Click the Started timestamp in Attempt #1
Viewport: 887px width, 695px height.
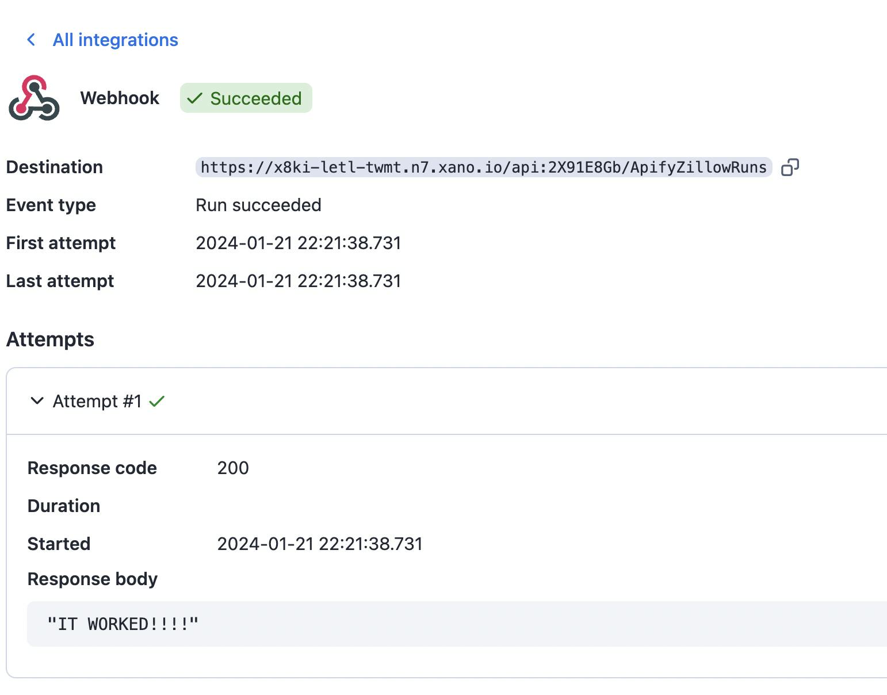[x=320, y=544]
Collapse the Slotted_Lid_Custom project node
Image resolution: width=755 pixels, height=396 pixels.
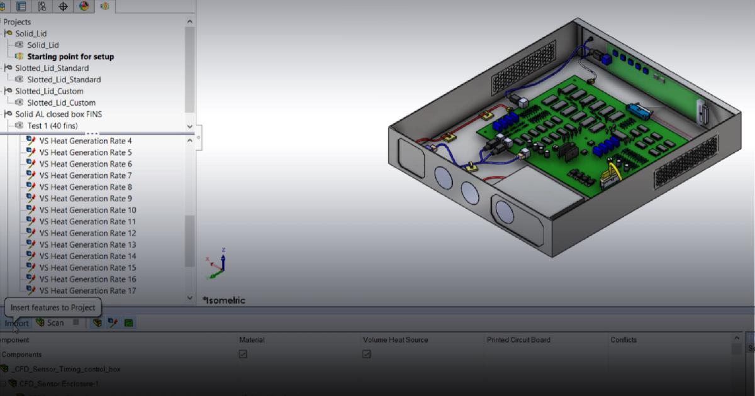pos(4,91)
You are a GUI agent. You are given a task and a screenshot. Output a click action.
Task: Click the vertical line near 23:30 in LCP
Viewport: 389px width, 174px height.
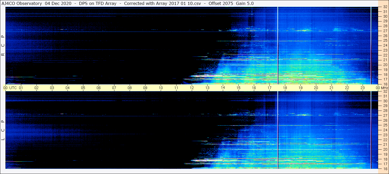(x=371, y=129)
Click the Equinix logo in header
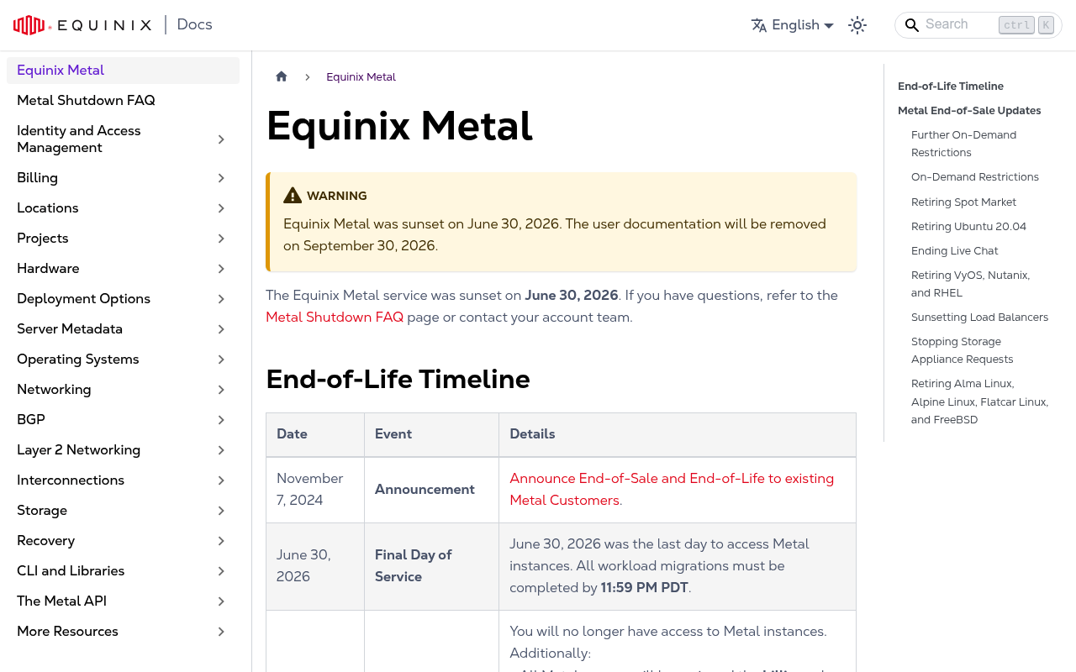Screen dimensions: 1076x672 pos(82,25)
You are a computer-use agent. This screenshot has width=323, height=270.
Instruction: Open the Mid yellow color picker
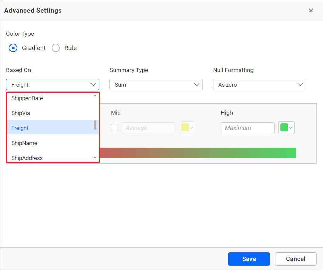coord(187,128)
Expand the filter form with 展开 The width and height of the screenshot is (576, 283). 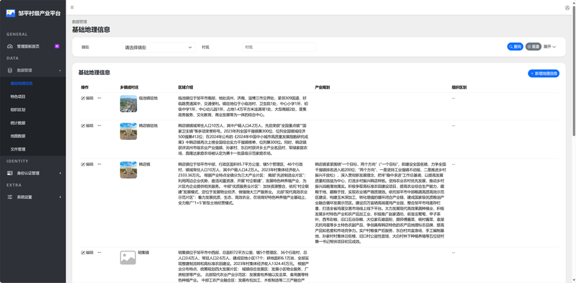coord(549,47)

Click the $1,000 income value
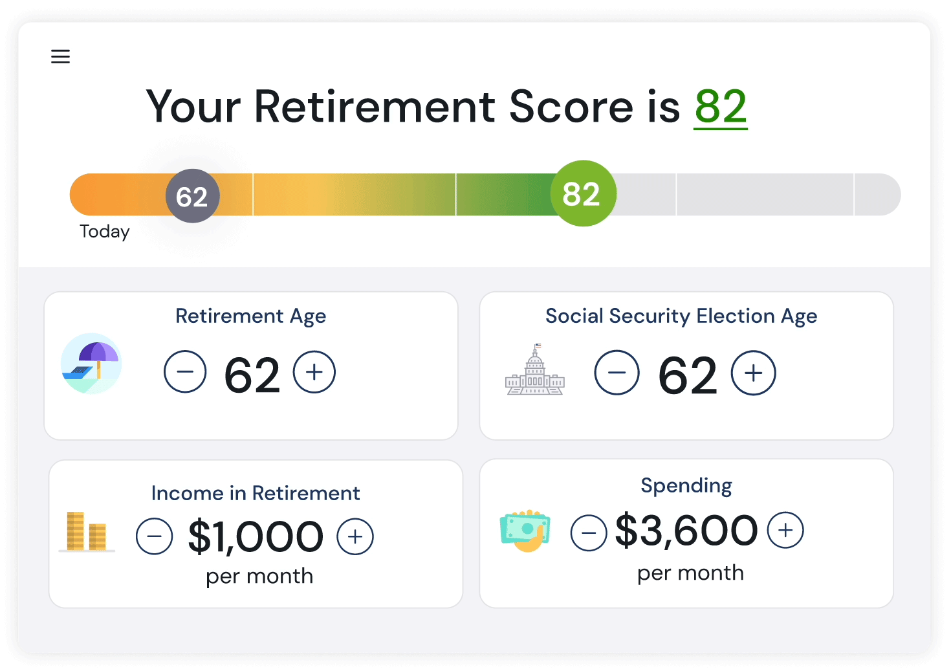pos(256,537)
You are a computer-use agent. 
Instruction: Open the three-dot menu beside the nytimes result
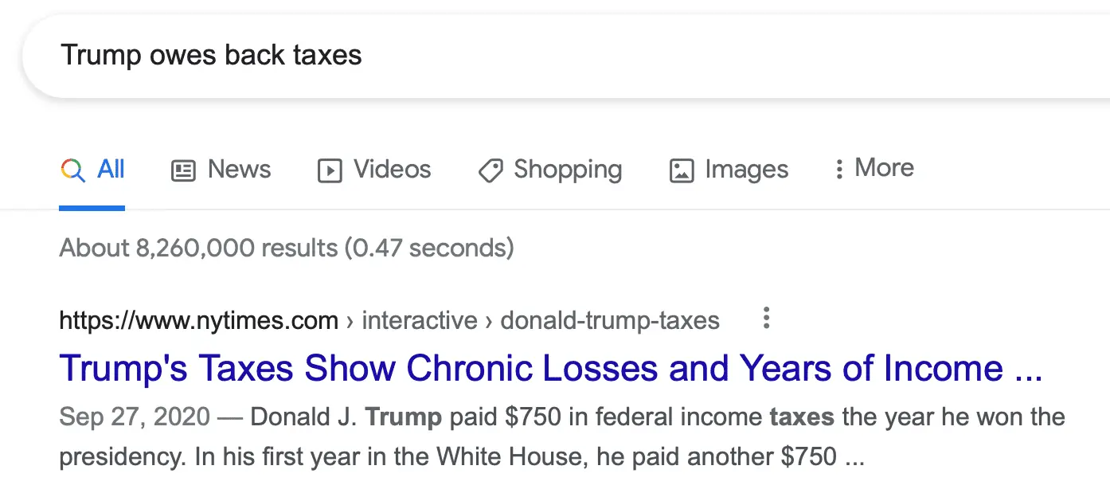(x=766, y=319)
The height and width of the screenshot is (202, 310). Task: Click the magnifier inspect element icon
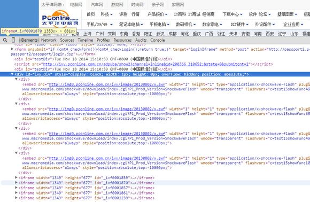(x=5, y=40)
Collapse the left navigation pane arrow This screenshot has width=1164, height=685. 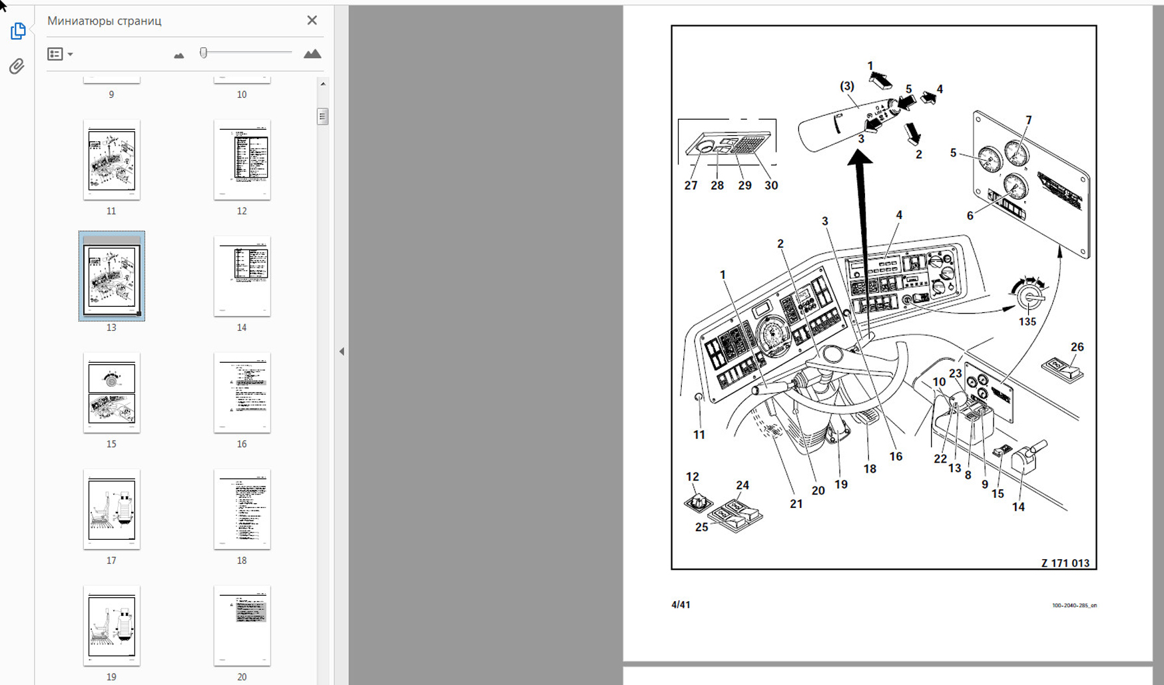point(342,351)
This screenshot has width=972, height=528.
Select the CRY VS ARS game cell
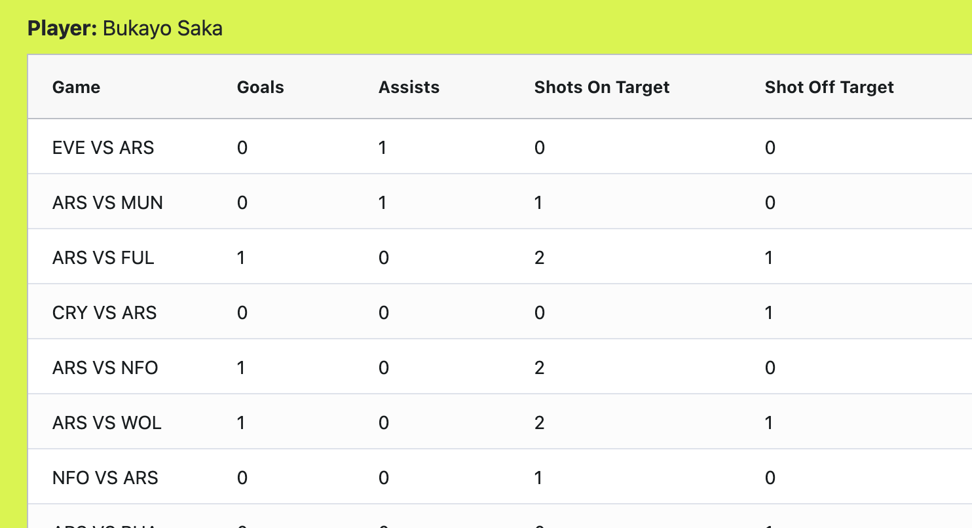pos(104,312)
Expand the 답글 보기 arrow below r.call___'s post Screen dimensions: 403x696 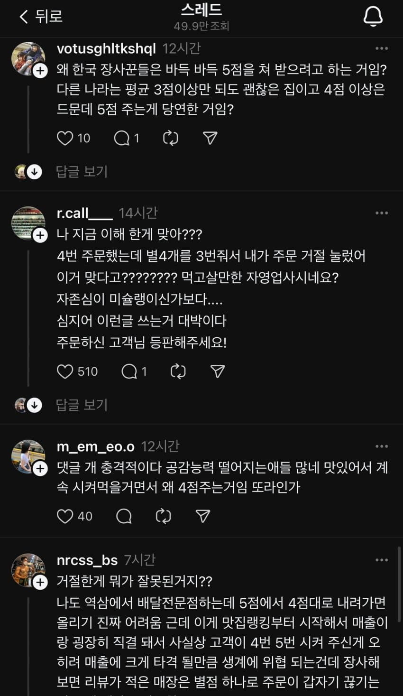33,405
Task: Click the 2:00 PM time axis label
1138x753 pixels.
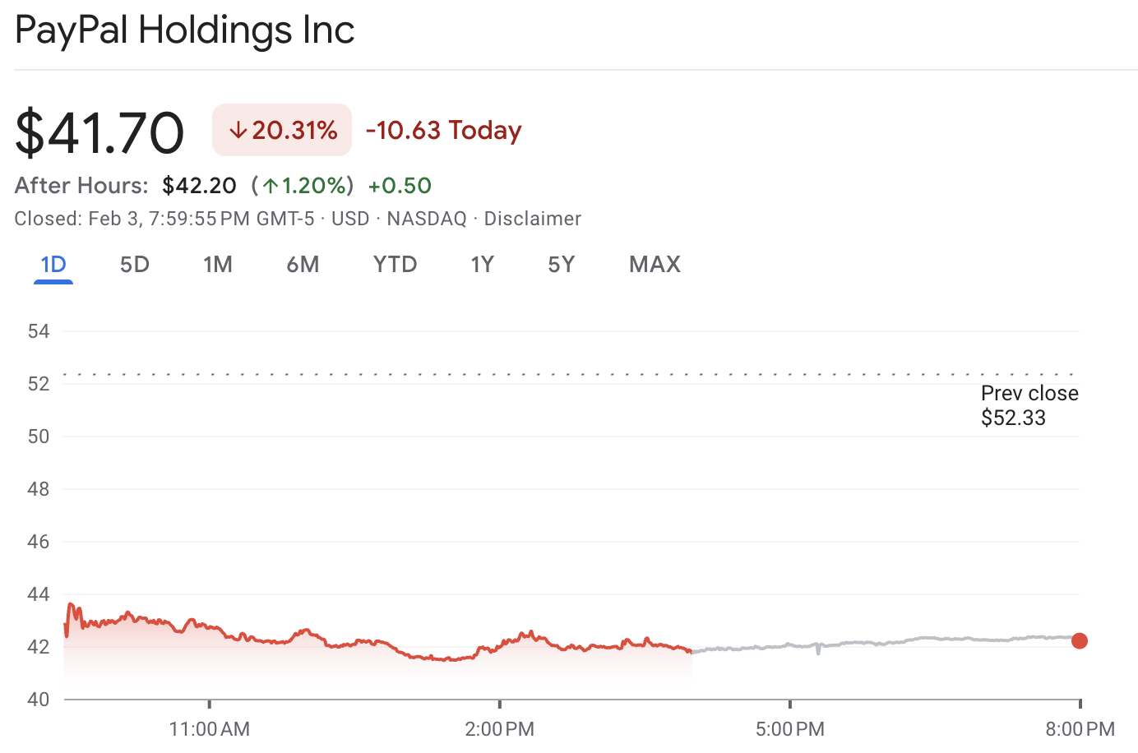Action: pos(499,729)
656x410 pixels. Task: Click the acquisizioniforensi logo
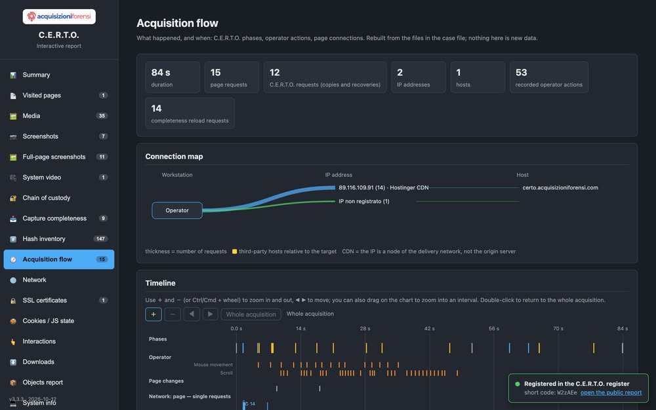click(59, 16)
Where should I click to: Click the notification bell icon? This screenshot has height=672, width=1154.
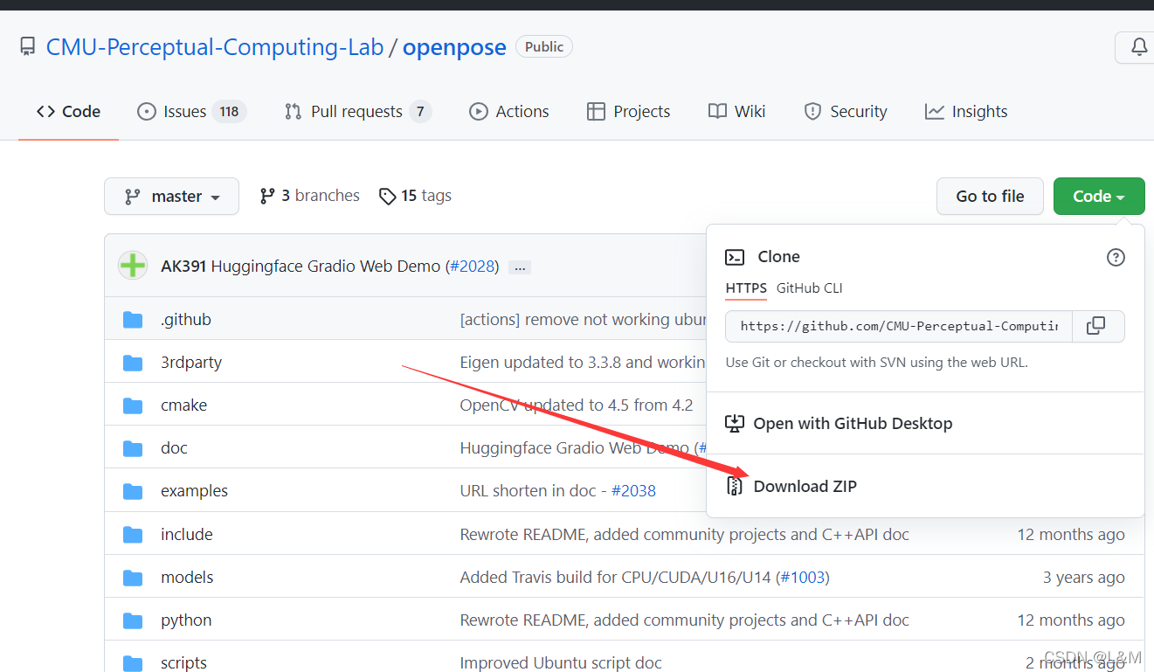1140,47
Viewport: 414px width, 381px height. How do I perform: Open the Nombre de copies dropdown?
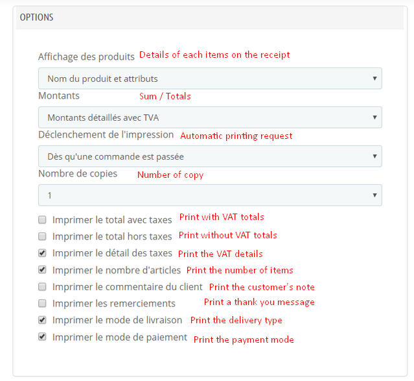pyautogui.click(x=210, y=195)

- [Problem details]: Each line holding "computer" should be copied from the material above.

- [Task solution]:
You are a computer-use agent. This screenshot has width=323, height=270.
You are a computer-use agent. 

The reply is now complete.